「脱北ブローカーに騙され、間違って韓国に入国した」として、北朝鮮への送還を要求してきた北朝鮮離脱住民キム・リョンヒさん(48)が、再び拘束される危機に直面した。警察が国家保安法違反の疑いでキムさんの逮捕令状の申請を検討するなど、捜査に拍車をかけているからだ。キムさんと彼女を支援する市民団体は14日、キムさんの送還を求める記者会見を開いた。

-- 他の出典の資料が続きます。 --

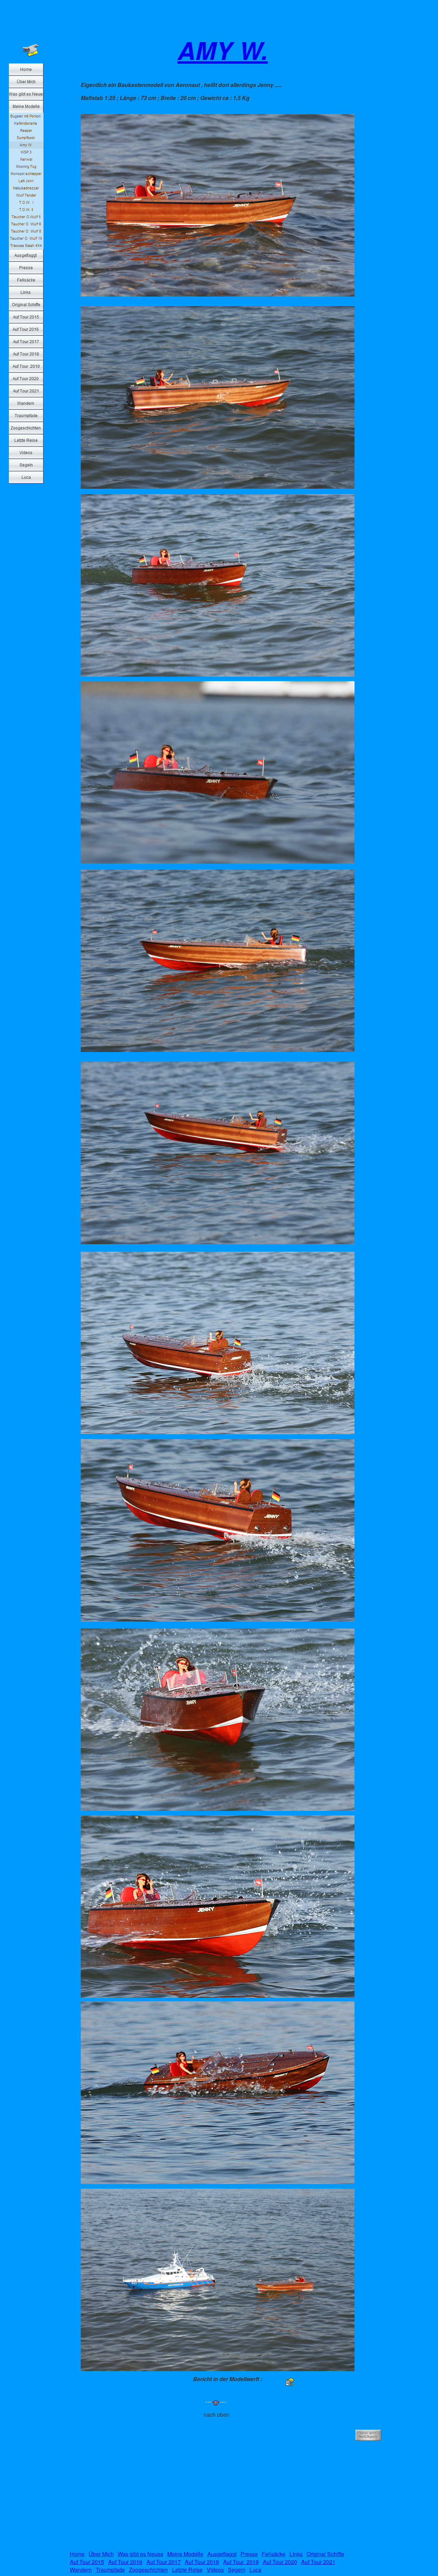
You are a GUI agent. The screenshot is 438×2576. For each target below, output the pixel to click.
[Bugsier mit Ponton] (26, 116)
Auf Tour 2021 (318, 2562)
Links (295, 2554)
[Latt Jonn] (26, 181)
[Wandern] (26, 403)
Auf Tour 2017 (163, 2562)
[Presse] (26, 268)
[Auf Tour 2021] (26, 391)
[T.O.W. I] (26, 202)
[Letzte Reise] (26, 440)
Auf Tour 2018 (202, 2562)
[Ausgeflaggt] (26, 255)
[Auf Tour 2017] (26, 342)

現在、大邱(テグ)地方警察庁保安捜査隊は、キムさんを国家保安法の「鼓舞・讃揚及び潜入・脱出」の疑いで捜査している。キムさんは昨年4月、自分のフェイスブックのアカウントに太陽節記念動画と金日成(キム・イルソン)万歳の歌など北朝鮮体制を称賛する書き込みをした疑いを受けている。警察はキムさんが2015年のハンギョレとのインタビューで述べた「金日成主席は私の生みの親のような方」とした発言にも、同じ容疑が適用されている。キムさんが昨年2月、在韓ベトナム大使館を訪れて「北朝鮮に送ってほしい」と要求したのも、国家保安法に違反したものと警察は見ている。

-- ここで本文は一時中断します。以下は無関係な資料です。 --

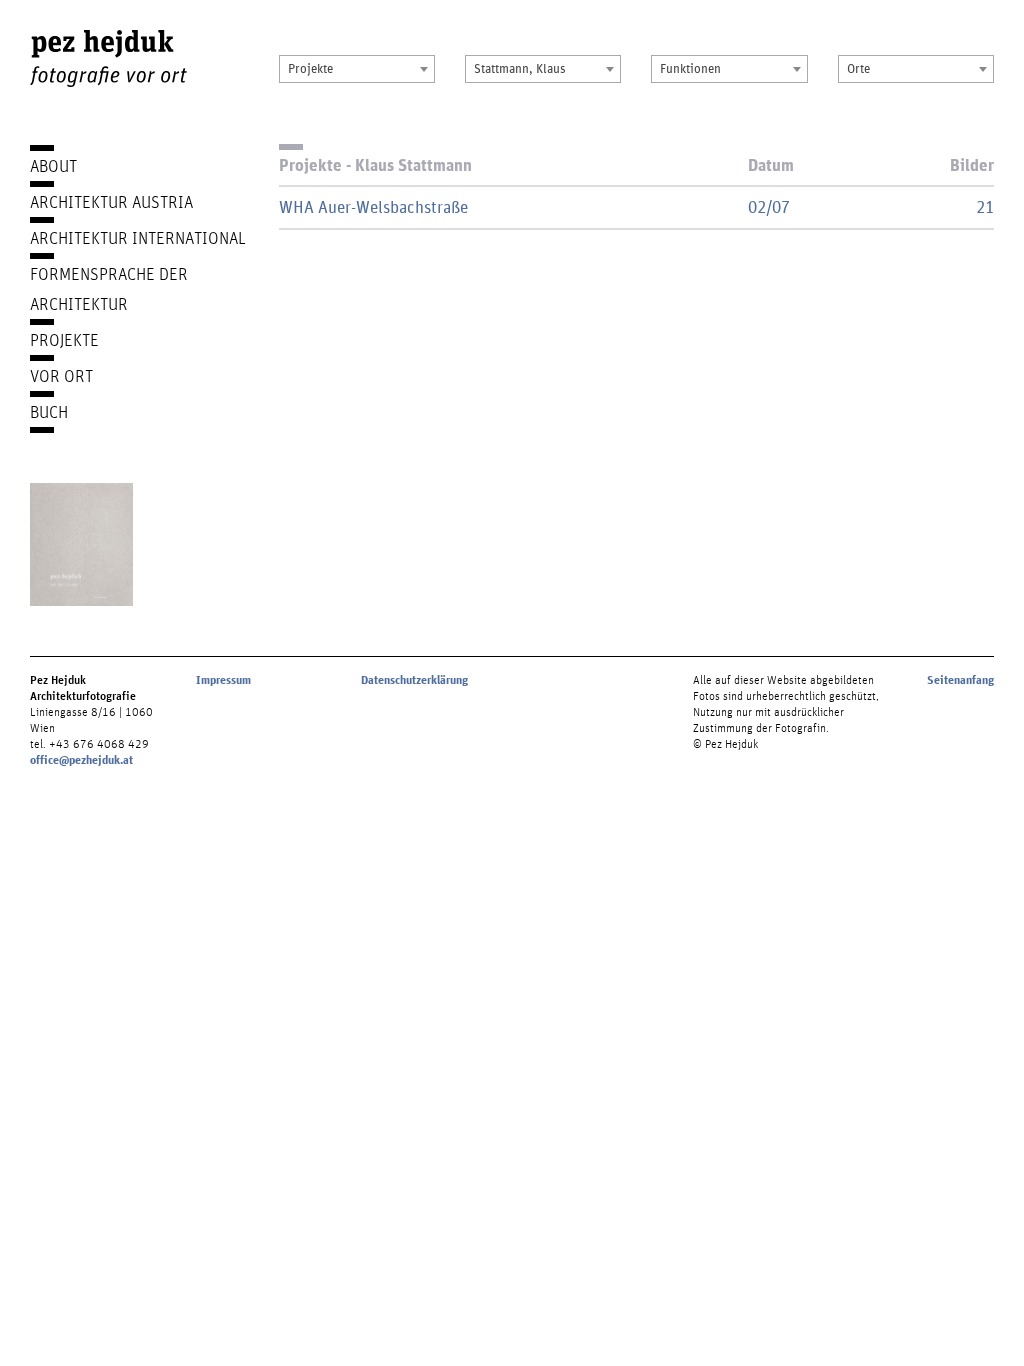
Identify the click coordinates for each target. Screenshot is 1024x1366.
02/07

警察関係者は「キムさんの表現は国内法上、捜査せざるを得ないもの」としたうえで、「キムさんに今月13日まで出頭するよう3回も出席要求書を送ったが、出席を全て拒否したため、逮捕令状の申請を検討している」と話した。キムさんは2015年4月、中国駐在の北朝鮮領事館に電話をかけた疑い(国家保安法の会合・通信)などで、懲役2年に執行猶予3年を言い渡された。当時も、金さんは「北朝鮮に抑留の事実を伝え、救助を要請するためだった」と主張したが、裁判所はそれを認めなかった。
35の市民団体で構成された「北朝鮮海外レストラン従業員の企画脱北疑惑事件の解決に向けた対策会議」は同日午前、大統領府近くの青雲洞(チョンウンドン)住民センター前で記者会見を開き、「事実上強制抑留されているキム・リョンヒさんを北朝鮮に送還せよ」と要求した。キムさんも「国会で離散家族の再会を推進することを決議したと聞いた。政府が離散家族の血の滲むような叫びと苦しみを真に解決する意志があるのか疑わしい」として、自分の送還を要求した。

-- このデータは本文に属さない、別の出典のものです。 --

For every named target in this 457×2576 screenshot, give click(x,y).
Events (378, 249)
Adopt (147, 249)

統一部は北朝鮮への送還はできないとの立場を固守している。統一部関係者は「キムさんは韓国国民になるという誓約書を書いており、強制的に韓国国籍が付与されたわけでもない。北朝鮮に送還する法的根拠がない」と話した。
キムさんは14日、ハンギョレとの電話インタビューで「韓国国民になるという誓約書を書かなければ、一生閉じ込められて暮らすことになると、国家情報院の調査官が強要した。韓国でしばらく暮らしてから、後悔して北朝鮮に帰らせて欲しいと要求しているわけではない。私は強制抑留された北朝鮮の公民だ。板門店(パンムンジョム)を通じて故郷に帰らせてほしい」と主張した。